Mit der Umsetzung höchstrichterlicher Rechtsprechung stellt der Gesetzgeber eine konsequente Fortentwicklung der Kapitalverkehrsfreiheit sicher. Darüber hinaus will er die Steuergerechtigkeit durch einen angemessenen Informationsaustausch wahren.
Mit dem Jahressteuergesetz 2024 führt der Gesetzgeber die europarechtlich gebotene anteilige Abzugsfähigkeit allgemeiner Nachlassverbindlichkeiten ein. Zugleich wird die Vorschrift neu strukturiert [§ 10 Abs. 6, 6a und 6b Erbschaftsteuergesetz (ErbStG)]. Ferner wird die Steuerbefreiung für zu Wohnzwecken vermietete Grundstücke auf Grundstücke in Drittstaaten erweitert, wenn in Bezug auf die Erbschaftsteuer ein Informationsaustausch mit diesem Drittstaat sichergestellt ist (§ 13d Abs. 3 Nr. 2 ErbStG). Schließlich wird unter derselben Voraussetzung die Inanspruchnahme der Stundungsregelung bei sämtlichen zu eigenen oder fremden Wohnzwecken erworbenen Grundstücken ermöglicht (§ 28 Abs. 3 ErbStG). Die Änderungen sind vor allem Auswirkungen der in Art. 63 ff. des Vertrags über die Arbeitsweise der Europäischen Union (AEUV) geregelten Kapitalverkehrsfreiheit, deren Kern jegliche Beschränkungen des Kapital- und Zahlungsverkehrs zwischen den Mitgliedstaaten sowie zwischen Mitgliedstaaten und Drittstaaten verbietet. Kapitalverkehr sind Verkehrsgeschäfte über Geld- oder Sachkapital zwischen Beteiligten in verschiedenen Mitgliedstaaten. Dabei ist sowohl auf das Primärrecht in Form von Art. 57 des Vertrags zur Gründung der Europäischen Gemeinschaft (EGV) als auch auf das Sekundärrecht zurückzugreifen, wie es auch aus der Kapitalverkehrsrichtlinie (4. Rl. Nr. 88/361 des Rats zur Liberalisierung des Kapitalverkehrs vom 24.06.1988) folgt. Nachfolgend sind die wesentlichen Neuregelungen skizziert.

GESPEICHERTE DATENSÄTZE ->
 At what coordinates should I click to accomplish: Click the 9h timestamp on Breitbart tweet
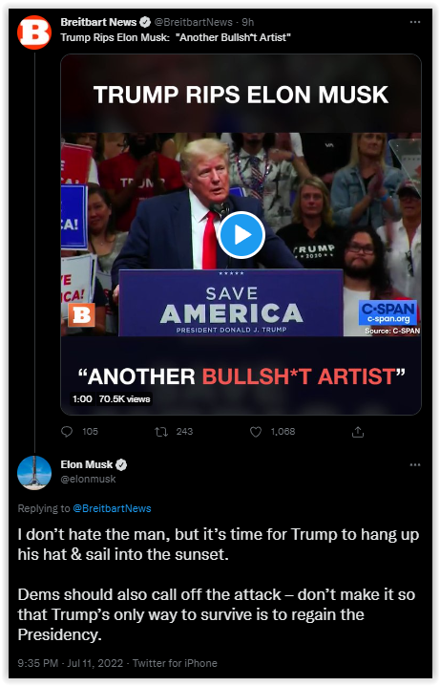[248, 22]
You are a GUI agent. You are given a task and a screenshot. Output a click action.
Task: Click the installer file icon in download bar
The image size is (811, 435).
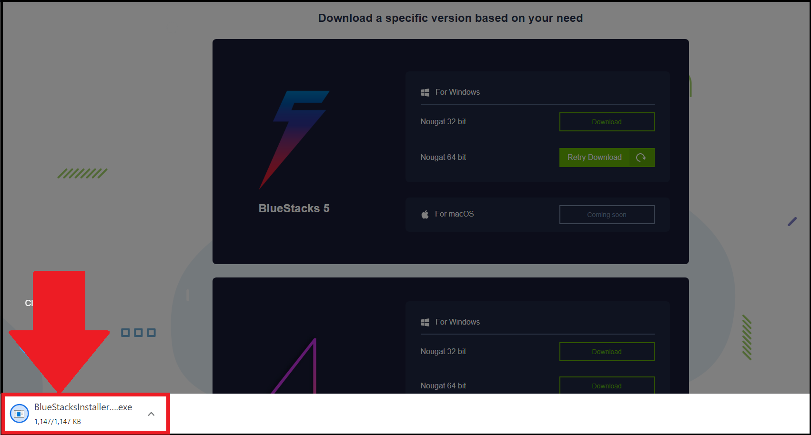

SCHRIFTLICHE AUFGABE ->
Beantworten Sie die folgenden Fragen anhand des vorliegenden Textes:
1. Was will der Gesetzgeber durch einen angemessenen Informationsaustausch wahren?
2. Mit welchem Gesetz wird die anteilige Abzugsfähigkeit allgemeiner Nachlassverbindlichkeiten eingeführt?
3. In welchen Artikeln des AEUV ist die Kapitalverkehrsfreiheit geregelt?

SCHRIFTLICHE ANTWORT ->
1. Die Steuergerechtigkeit.
2. Mit dem Jahressteuergesetz 2024.
3. In Art. 63 ff. AEUV.